> _Task prompt_
Every line of the data below needs to be reproduced exactly.
---------- Supplied material
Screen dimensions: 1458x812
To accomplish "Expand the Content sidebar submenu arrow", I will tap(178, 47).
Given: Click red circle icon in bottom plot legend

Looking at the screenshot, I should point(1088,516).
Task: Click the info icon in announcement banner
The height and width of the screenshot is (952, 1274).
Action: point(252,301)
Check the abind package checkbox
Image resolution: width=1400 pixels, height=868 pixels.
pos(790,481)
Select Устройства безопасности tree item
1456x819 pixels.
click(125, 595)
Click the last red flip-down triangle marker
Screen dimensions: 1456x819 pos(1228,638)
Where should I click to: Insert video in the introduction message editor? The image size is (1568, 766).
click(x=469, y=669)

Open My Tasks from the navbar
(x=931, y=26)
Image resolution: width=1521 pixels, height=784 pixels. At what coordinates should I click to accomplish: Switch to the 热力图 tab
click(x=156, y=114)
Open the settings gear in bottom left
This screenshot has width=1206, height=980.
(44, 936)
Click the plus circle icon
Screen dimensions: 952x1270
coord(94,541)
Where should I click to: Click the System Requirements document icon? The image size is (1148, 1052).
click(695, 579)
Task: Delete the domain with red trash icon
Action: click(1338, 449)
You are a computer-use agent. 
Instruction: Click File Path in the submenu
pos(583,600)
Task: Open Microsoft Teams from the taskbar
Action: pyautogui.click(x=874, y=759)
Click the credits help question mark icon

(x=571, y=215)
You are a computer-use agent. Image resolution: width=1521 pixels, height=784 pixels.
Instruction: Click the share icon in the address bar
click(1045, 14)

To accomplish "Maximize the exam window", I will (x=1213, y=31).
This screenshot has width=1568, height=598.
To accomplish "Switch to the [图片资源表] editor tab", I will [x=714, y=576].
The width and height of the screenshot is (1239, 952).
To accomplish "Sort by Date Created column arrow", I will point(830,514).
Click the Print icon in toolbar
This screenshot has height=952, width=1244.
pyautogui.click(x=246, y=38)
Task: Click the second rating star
--------------------
> _Written answer_
Screen dimensions: 1458x812
To accomplish "Expand the Content sidebar submenu arrow", I will tap(178, 47).
Given: Click red circle icon in bottom plot legend

Looking at the screenshot, I should point(1088,516).
Task: Click the info icon in announcement banner
The height and width of the screenshot is (952, 1274).
Action: point(252,301)
Check the abind package checkbox
Image resolution: width=1400 pixels, height=868 pixels.
pos(790,481)
Select Устройства безопасности tree item
1456x819 pixels.
click(125, 595)
Click the last red flip-down triangle marker
Screen dimensions: 1456x819 pos(1228,638)
Where should I click to: Insert video in the introduction message editor? The image size is (1568, 766).
click(x=469, y=669)

Open My Tasks from the navbar
(x=931, y=26)
Image resolution: width=1521 pixels, height=784 pixels. At what coordinates should I click to accomplish: Switch to the 热力图 tab
click(x=156, y=114)
Open the settings gear in bottom left
This screenshot has width=1206, height=980.
(44, 936)
Click the plus circle icon
Screen dimensions: 952x1270
coord(94,541)
Where should I click to: Click the System Requirements document icon? The image size is (1148, 1052).
click(695, 579)
Task: Delete the domain with red trash icon
Action: click(1338, 449)
You are a computer-use agent. 
Instruction: Click File Path in the submenu
pos(583,600)
Task: Open Microsoft Teams from the taskbar
Action: pyautogui.click(x=874, y=759)
Click the credits help question mark icon

(x=571, y=215)
You are a computer-use agent. Image resolution: width=1521 pixels, height=784 pixels.
Instruction: Click the share icon in the address bar
click(1045, 14)

To accomplish "Maximize the exam window", I will (x=1213, y=31).
This screenshot has width=1568, height=598.
To accomplish "Switch to the [图片资源表] editor tab", I will [x=714, y=576].
The width and height of the screenshot is (1239, 952).
To accomplish "Sort by Date Created column arrow", I will point(830,514).
Click the Print icon in toolbar
This screenshot has height=952, width=1244.
pyautogui.click(x=246, y=38)
Task: Click the second rating star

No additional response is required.